▶ **Problem to solve**: In the entries below, count every line containing "screenshot". Return the number and nothing else.

(Beginning of Provided data)

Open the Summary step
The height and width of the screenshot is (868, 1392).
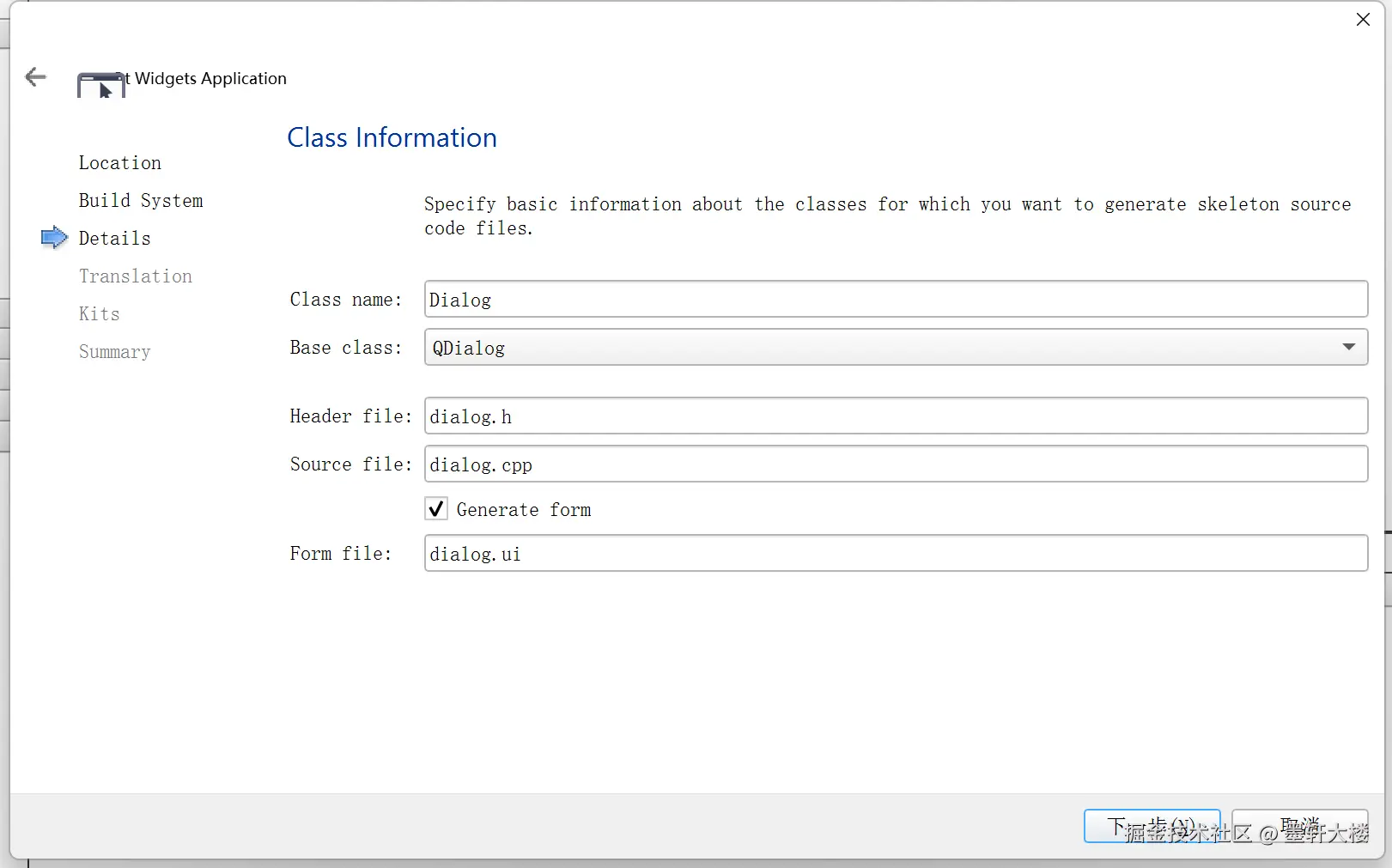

(End of Provided data)
(Beginning of Provided data)

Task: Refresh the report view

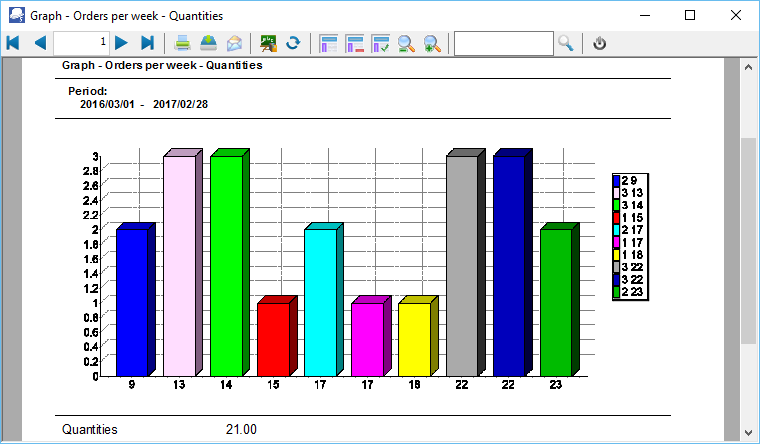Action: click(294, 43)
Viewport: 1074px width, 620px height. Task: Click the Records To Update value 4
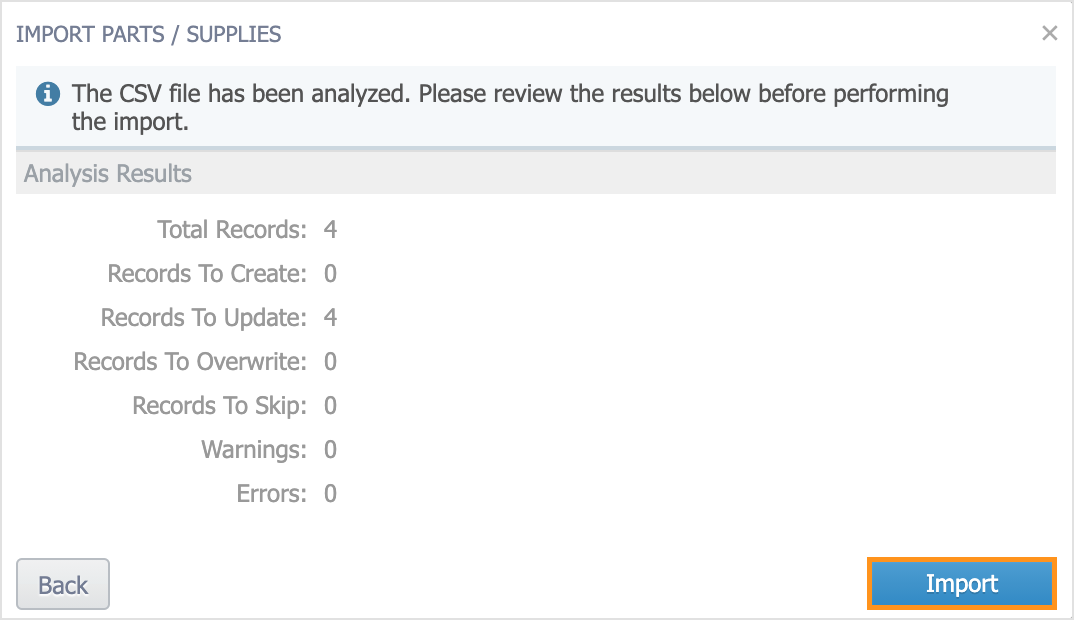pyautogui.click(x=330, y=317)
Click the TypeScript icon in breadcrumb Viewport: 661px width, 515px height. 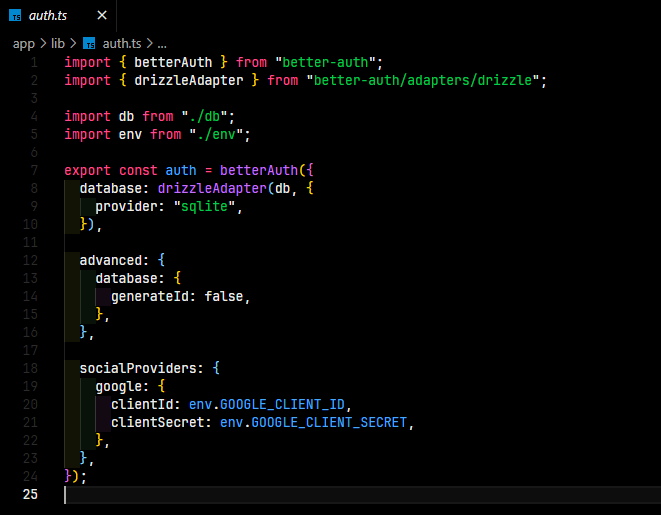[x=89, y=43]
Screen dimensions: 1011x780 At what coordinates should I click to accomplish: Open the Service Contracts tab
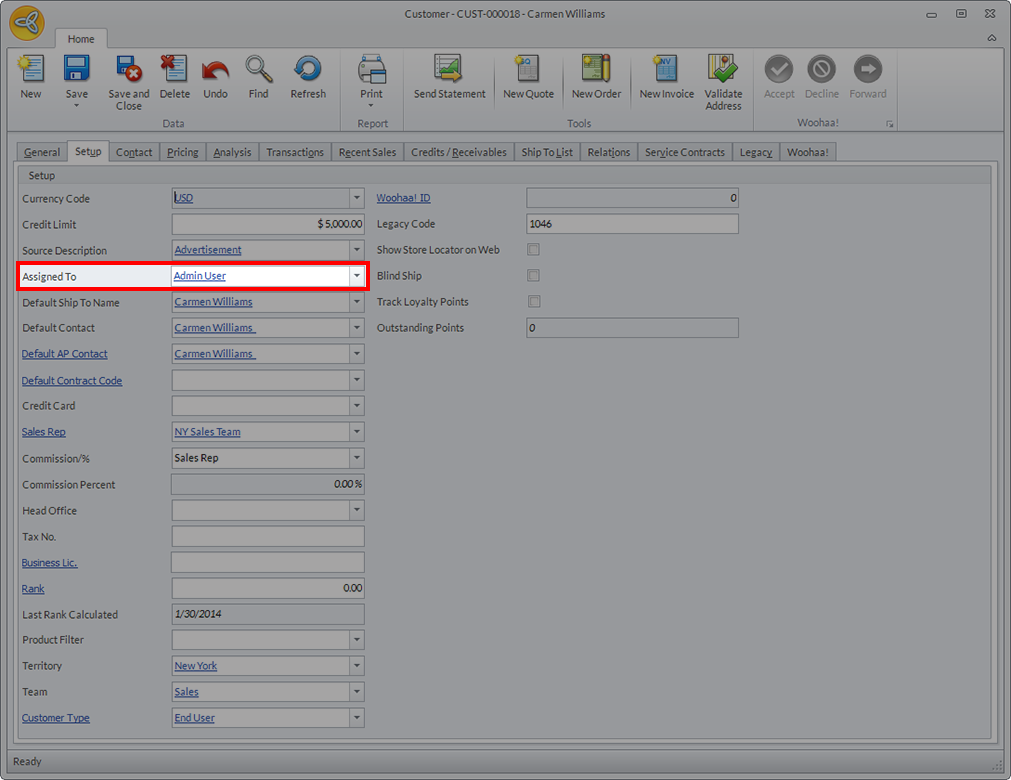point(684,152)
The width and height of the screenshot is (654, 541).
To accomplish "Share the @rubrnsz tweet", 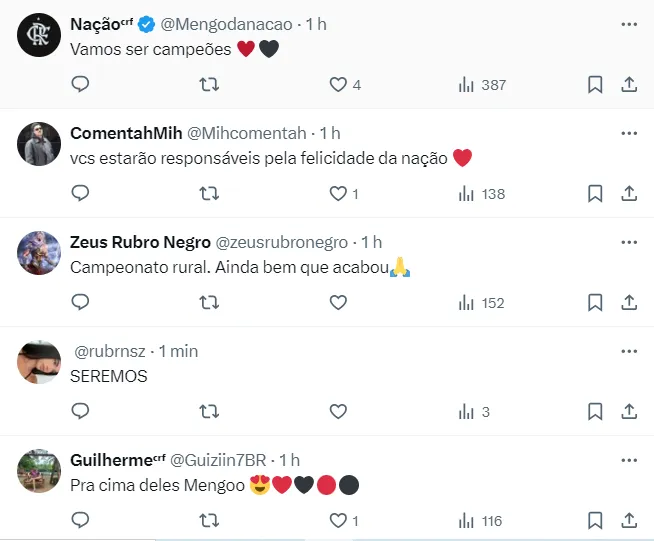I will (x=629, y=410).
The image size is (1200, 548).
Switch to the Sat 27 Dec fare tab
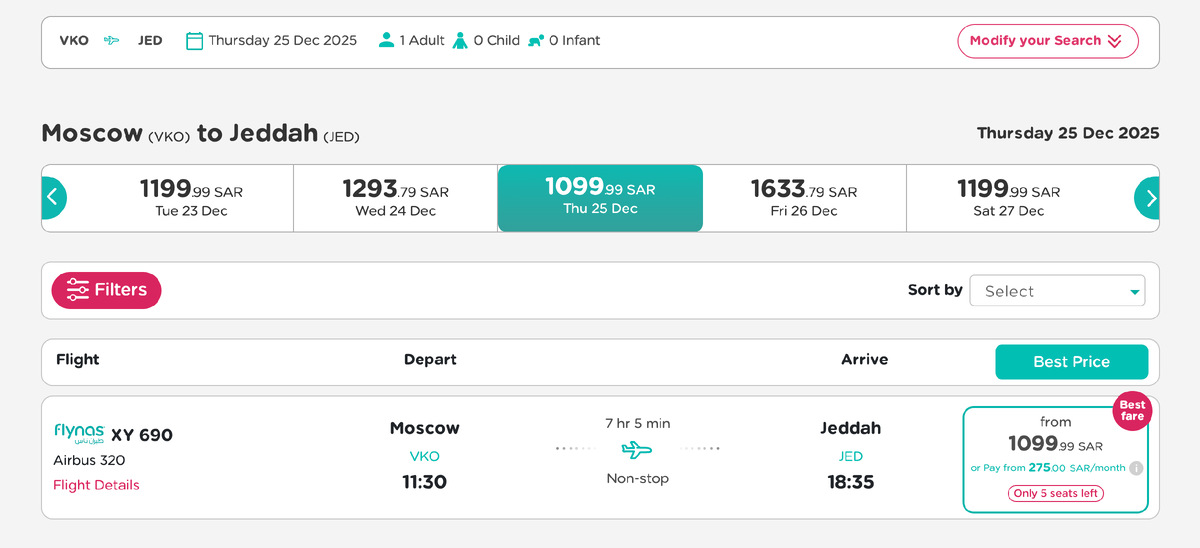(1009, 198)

(End of Provided data)

▶ **Result**: 2